Yes, oddly though one can't say surprisingly enough, Paul Krugman is apparently quite the science fiction fan. Inhabiting only the nerdiest intersection of that Venn Diagram of Interests and Hobbies, Krugman, that sci-fi lovin,' econ-modelin,' New York Times collumnin' stud certainly must have gotten all of the ladies in high school.
Interested to see where else Krugman's interest in science fiction might have taken him over the years, I stumbled upon The Theory of Interstellar Trade.

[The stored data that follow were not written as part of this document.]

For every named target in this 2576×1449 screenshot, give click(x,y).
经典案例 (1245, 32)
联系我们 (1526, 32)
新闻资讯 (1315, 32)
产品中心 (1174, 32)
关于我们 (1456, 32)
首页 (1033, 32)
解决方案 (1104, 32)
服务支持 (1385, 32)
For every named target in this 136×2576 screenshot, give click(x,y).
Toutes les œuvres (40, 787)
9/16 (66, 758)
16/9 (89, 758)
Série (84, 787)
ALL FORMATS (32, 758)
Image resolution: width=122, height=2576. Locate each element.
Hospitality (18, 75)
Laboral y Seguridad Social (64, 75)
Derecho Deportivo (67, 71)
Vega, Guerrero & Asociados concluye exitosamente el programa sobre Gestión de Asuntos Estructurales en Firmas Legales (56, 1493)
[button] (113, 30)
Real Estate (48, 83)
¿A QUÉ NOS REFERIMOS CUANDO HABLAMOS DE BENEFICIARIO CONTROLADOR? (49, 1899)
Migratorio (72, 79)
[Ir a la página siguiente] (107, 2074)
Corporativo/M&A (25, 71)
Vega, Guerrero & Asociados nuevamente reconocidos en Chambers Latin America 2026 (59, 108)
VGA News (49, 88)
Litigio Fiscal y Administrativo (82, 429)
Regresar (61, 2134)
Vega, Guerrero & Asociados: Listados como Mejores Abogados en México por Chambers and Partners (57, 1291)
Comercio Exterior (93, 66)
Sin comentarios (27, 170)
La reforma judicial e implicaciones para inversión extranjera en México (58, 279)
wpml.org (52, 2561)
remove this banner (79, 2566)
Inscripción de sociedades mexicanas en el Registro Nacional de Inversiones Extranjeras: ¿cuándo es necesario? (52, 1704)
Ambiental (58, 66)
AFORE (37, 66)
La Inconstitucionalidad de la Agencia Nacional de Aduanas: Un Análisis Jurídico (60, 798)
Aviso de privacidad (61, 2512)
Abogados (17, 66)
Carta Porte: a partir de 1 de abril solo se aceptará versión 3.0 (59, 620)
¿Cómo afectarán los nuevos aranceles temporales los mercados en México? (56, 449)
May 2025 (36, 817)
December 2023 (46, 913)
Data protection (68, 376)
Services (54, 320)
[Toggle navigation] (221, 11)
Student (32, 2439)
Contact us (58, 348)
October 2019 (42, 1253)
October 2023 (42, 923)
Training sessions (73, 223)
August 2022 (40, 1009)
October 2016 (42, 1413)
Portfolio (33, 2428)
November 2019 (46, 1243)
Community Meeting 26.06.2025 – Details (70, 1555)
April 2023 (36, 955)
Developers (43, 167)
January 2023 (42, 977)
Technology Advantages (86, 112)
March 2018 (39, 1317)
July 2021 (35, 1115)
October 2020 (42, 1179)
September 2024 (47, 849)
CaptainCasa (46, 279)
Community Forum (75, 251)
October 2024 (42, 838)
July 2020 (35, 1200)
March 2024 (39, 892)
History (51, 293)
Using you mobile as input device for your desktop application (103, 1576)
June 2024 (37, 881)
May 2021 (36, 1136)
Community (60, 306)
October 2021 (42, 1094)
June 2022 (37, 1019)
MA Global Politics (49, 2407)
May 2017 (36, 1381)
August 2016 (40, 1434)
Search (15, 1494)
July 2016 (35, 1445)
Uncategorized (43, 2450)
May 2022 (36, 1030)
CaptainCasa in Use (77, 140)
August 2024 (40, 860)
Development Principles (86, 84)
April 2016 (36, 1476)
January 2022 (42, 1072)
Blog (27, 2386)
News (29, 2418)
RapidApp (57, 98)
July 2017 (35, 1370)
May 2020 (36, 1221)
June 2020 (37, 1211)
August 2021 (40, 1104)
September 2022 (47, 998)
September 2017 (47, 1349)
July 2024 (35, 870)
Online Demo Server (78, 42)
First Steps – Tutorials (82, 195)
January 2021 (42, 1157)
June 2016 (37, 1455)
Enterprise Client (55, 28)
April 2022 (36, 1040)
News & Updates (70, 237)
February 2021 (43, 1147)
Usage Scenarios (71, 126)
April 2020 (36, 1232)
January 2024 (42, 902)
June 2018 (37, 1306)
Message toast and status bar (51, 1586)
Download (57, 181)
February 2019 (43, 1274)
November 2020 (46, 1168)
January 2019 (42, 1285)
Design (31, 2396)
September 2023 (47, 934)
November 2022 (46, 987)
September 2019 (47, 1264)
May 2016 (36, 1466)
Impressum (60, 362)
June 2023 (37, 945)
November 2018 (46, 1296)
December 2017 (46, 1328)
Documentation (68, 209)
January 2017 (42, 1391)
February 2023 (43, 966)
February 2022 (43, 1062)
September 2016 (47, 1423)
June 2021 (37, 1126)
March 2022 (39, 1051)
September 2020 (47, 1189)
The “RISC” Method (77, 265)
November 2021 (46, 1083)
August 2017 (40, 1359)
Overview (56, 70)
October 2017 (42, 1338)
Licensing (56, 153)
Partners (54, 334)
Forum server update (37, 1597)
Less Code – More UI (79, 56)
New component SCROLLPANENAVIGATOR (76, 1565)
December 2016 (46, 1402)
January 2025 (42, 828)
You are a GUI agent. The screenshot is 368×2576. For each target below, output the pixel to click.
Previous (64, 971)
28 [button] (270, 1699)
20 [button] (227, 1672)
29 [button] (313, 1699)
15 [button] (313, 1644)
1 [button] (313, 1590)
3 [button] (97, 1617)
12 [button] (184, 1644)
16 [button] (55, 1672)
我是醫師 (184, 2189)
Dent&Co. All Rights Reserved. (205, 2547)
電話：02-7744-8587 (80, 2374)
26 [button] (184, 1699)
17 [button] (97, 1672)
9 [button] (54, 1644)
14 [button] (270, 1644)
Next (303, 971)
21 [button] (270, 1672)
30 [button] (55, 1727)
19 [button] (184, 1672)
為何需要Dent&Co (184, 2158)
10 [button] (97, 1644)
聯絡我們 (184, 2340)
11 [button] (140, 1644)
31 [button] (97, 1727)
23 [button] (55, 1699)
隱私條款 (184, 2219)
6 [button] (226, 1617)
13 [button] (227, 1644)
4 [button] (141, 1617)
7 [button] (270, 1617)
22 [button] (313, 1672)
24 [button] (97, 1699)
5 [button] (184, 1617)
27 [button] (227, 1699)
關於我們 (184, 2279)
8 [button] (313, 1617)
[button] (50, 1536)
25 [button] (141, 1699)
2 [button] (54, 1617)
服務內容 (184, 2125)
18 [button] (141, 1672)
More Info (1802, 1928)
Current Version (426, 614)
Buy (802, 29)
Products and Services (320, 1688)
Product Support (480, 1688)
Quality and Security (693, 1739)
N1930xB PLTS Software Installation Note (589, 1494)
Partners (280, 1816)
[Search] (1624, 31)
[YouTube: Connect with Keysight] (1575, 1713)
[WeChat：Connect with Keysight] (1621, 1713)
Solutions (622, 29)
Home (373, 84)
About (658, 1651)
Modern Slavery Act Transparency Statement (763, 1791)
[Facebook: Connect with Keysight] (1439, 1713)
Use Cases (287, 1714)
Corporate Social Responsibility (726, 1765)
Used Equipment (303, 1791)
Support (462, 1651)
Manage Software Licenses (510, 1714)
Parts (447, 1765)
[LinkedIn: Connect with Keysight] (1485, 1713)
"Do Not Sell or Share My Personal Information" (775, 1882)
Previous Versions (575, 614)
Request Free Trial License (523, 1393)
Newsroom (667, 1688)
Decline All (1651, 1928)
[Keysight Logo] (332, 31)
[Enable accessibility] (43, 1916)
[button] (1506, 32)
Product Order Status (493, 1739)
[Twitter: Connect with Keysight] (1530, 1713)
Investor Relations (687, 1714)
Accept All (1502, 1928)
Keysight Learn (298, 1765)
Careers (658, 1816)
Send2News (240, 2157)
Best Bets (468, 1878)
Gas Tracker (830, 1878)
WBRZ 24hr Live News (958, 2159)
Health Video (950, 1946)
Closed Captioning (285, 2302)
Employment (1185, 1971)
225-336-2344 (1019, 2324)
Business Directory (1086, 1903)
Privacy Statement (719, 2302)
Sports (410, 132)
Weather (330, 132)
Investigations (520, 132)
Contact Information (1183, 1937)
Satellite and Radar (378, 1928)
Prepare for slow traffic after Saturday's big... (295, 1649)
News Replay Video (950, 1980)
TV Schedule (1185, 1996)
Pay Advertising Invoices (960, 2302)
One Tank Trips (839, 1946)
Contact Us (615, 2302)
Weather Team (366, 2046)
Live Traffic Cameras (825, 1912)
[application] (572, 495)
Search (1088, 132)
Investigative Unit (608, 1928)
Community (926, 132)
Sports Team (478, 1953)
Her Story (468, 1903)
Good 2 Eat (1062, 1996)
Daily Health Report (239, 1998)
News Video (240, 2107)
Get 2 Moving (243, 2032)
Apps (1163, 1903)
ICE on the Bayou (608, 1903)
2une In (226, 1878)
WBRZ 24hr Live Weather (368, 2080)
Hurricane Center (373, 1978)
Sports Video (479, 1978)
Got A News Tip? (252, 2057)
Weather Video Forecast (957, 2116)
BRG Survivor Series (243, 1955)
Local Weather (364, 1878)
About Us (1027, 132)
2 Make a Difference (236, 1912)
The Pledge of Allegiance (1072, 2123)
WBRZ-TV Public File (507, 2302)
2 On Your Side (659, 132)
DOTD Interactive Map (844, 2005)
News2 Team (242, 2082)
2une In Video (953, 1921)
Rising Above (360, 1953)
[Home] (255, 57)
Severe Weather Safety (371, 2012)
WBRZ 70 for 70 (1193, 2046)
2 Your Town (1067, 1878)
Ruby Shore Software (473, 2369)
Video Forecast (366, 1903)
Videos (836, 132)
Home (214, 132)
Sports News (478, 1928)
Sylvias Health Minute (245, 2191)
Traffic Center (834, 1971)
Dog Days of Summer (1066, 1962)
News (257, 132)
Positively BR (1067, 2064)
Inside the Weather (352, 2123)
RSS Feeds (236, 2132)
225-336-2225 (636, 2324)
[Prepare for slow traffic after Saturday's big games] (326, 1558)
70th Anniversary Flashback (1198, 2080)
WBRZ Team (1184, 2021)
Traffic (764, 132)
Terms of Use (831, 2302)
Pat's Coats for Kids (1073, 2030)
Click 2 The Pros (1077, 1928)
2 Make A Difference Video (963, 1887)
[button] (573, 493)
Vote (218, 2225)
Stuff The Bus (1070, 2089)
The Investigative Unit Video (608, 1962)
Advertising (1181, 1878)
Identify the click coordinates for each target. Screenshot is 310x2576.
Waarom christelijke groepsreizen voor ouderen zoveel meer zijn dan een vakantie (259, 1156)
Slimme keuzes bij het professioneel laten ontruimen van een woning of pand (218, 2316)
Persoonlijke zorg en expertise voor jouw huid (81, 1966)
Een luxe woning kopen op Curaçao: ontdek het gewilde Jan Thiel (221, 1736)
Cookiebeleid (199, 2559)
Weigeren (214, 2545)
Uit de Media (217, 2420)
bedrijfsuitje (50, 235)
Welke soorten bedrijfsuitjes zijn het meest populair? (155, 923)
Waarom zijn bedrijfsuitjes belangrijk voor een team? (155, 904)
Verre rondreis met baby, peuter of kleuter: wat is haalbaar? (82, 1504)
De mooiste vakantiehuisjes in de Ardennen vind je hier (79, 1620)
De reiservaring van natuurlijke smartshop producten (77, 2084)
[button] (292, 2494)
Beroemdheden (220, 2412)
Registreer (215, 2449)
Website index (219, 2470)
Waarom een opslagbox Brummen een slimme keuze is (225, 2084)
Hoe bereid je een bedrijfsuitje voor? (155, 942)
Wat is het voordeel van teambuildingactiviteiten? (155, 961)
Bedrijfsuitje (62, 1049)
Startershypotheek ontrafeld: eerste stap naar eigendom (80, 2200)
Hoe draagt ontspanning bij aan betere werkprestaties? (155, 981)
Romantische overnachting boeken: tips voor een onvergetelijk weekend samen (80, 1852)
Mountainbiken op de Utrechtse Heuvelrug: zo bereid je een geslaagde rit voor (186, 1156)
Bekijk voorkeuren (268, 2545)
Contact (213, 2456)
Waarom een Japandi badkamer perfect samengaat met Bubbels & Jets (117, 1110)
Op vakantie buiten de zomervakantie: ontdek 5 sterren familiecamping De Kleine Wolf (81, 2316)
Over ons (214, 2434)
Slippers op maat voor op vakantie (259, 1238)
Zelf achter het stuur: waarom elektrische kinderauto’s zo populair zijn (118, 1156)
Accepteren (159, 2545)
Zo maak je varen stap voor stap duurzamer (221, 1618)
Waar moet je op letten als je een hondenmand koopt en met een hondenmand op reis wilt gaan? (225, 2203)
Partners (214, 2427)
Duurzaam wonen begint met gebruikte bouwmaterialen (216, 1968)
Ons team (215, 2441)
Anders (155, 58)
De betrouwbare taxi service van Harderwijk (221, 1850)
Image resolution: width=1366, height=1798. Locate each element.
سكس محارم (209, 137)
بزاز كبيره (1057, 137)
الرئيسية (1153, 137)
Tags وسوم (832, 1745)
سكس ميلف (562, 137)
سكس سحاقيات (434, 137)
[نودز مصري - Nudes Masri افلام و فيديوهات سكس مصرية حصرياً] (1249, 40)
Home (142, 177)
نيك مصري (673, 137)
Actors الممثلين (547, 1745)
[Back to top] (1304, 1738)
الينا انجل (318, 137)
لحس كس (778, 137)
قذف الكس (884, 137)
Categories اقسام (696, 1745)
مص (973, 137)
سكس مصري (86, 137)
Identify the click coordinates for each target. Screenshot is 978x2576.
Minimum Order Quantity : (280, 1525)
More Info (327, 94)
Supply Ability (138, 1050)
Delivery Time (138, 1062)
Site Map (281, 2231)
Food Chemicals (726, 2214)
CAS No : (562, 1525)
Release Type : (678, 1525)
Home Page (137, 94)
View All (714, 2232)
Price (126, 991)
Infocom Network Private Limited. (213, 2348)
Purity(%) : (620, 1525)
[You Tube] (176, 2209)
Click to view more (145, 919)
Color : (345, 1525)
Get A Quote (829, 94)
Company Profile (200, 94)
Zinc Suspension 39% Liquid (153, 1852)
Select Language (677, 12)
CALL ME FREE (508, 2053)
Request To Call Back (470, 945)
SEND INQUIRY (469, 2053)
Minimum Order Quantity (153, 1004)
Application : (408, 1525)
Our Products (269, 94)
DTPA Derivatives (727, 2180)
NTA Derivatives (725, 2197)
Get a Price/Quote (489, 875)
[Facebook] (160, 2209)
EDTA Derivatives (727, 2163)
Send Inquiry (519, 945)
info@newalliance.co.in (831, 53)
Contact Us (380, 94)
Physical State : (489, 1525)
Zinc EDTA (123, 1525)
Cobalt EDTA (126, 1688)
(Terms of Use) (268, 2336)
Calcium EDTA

This was written by Krugman in 1978 and certainly it must have been a joke--a 15-page joke that never really decides which of the two is more self-satisfyingly hilarious: obscure Asimov* references or equally obscure economic puns.
God fucking dammit I am so glad he won the Nobel Prize.
Allow me to give you an impression of just how awesome an academic accomplishment this is:
"This is an inertial problem--which becomes a weighty problem in a gravitational field..."Sarah Pinnington, eat your heart out.
"Among the authors who have not point this out are Ohlin (1933) and Samuelson (1947)."Tongue, meet cheek. Now get ready for the cosmic burn:
"The second feature of interstellar transactions cannot be so easily dealt with (physicists are not as tolerant as economists of the practice of assuming difficulties away)."Oh, snap Yale economics faculty of 1978! That one must burn like a quasar!
But he's only just warming up:
"It should be noted that, while the subject of this paper is silly, the analysis actually does make sense. This paper, then, is a seriously analysis of a ridiculous subject, which is of course the opposite of what is usual in economics."Paul Krugman: truly putting the "dis" in dismal science.
And if any of you were actually curious, his primarily conclusion is that when trade is interstellar, interest payments should be based on the rate perceived by a planet-dweller of one of either of the two trading planets and not on that perceived by a time-dilated space ship entrepreneur. Also, interest-rates between trading planets will be equalized through arbitrage. Space arbitrage.
Good to know, no doubt.
*Please, Sol, allow me back upon the stage of your mind. I'll do naked if you want.
You were booed off the stage of my mind in the third paragraph when you misspelled Asimov.